Wednesday, December 28, 2016

Pic of the Day

Snowy Egret, Egretta Thula:  Saint Augustine Alligator Farm, 
Saint Augustine, Florida: USA
    I have posted this image before. Back in August 2015, I posted it on my blog, and must confess that it is one of my favorites photographs.  It was shot in April the same year at the Saint Augustine Alligator Farm in St.

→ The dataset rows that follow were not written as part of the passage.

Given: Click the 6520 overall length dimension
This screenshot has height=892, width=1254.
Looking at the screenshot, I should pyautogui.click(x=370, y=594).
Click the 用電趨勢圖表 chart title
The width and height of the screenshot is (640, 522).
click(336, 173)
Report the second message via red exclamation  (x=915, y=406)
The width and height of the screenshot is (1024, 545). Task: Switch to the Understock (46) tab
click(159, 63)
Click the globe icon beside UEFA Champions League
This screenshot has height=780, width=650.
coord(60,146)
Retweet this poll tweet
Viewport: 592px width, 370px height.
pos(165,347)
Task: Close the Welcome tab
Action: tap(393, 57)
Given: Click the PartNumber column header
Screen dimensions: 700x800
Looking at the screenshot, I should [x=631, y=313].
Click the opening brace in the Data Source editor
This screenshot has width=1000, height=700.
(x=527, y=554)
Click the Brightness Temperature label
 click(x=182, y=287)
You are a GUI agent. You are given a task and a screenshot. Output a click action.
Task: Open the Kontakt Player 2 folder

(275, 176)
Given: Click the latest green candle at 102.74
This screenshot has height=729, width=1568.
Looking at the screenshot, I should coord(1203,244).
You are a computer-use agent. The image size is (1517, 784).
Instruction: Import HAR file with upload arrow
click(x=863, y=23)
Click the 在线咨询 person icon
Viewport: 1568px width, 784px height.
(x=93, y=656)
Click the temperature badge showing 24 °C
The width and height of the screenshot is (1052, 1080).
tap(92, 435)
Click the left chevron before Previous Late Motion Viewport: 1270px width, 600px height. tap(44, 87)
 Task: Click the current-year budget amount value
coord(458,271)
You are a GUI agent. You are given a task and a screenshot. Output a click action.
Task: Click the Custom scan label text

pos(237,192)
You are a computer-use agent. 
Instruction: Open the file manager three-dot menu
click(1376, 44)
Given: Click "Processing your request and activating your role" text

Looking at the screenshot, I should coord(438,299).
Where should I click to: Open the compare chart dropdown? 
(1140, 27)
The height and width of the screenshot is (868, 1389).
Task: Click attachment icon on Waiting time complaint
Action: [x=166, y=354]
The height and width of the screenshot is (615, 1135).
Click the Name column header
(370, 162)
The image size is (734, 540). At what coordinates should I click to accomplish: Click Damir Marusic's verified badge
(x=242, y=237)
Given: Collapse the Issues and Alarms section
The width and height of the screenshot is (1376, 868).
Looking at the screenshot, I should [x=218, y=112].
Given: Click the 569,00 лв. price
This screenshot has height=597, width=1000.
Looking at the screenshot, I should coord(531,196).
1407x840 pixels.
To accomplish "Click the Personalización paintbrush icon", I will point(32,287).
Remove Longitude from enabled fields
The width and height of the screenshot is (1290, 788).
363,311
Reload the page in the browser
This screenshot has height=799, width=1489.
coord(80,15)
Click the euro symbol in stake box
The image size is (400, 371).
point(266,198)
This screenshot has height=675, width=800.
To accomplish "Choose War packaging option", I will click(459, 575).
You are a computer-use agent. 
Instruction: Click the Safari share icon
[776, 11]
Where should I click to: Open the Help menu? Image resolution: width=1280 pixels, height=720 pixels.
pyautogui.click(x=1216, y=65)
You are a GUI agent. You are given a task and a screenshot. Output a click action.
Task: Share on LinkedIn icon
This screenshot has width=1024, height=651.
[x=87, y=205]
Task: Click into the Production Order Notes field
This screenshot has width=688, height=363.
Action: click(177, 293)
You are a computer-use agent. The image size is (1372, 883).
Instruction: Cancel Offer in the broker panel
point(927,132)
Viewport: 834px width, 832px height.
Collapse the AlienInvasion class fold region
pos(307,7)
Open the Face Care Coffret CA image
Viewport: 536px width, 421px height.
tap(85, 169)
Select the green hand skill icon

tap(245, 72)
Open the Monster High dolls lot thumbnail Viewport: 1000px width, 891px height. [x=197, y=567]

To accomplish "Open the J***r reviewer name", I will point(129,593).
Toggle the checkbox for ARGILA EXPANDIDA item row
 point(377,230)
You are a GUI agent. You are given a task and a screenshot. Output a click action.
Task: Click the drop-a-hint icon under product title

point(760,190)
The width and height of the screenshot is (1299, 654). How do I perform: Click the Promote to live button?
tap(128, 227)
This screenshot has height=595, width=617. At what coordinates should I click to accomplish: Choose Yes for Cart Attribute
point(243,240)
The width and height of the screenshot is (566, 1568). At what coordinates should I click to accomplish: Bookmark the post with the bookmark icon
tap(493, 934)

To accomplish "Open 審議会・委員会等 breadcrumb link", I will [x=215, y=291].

Augustine, Florida.
The Alligator Farm is a great place to photograph nesting herons, egrets, storks and spoonbills.  On the north end of the facility is a lake, supplied by a natural water source.  Once Gators reach a certain size they are moved into the lake.  Trees surround the lake, and the wading birds move in each spring to nest above the gators. 
     Gators and nesting birds are about as natural as you can get, even though this situation is in one of Florida’s most popular tourist destinations.  In the wild, wading birds naturally nest over alligators as they provide protection against predators such as raccoons, opossums, and bobcats.  This is not to say that the birds are completely safe.  I have often seen nestlings fall out of a nest to be quickly gobbled up by a hungry gator. 
     Natural predators are not the real threat to this beautiful species.  The real threat comes from man.  This photo shows a male Snowy Egret with it aigrette feathers raised in nuptial display.   Aigrettes are graceful ornamental plume feather tufts of egrets and some herons in their breeding dress.  
    The demand for these delicate aigrette plumes in the millinery trade was the reason that these beautiful birds were driven to near extinction at the turn of the twentieth century. 
     The mass killing of egrets for the millinery trade was also the catalyst that initiated the formation of the Audubon Society.  Its members were instrumental in passing the Lacey Act (1900), which ended the use of birds and feathers in the millinery trade.
     Fortunately the conservation measures worked, and these exquisite birds made a tremendous rebounded.  However, now, more than one hundred years later these bird and others are being threatened by rapid habitat loss.  Habitat loss across the world is one of this century’s greatest threats and all will be lost unless we do something.  The real question is; what do we do?  Whatever the answer, it must be achieved on a global scale.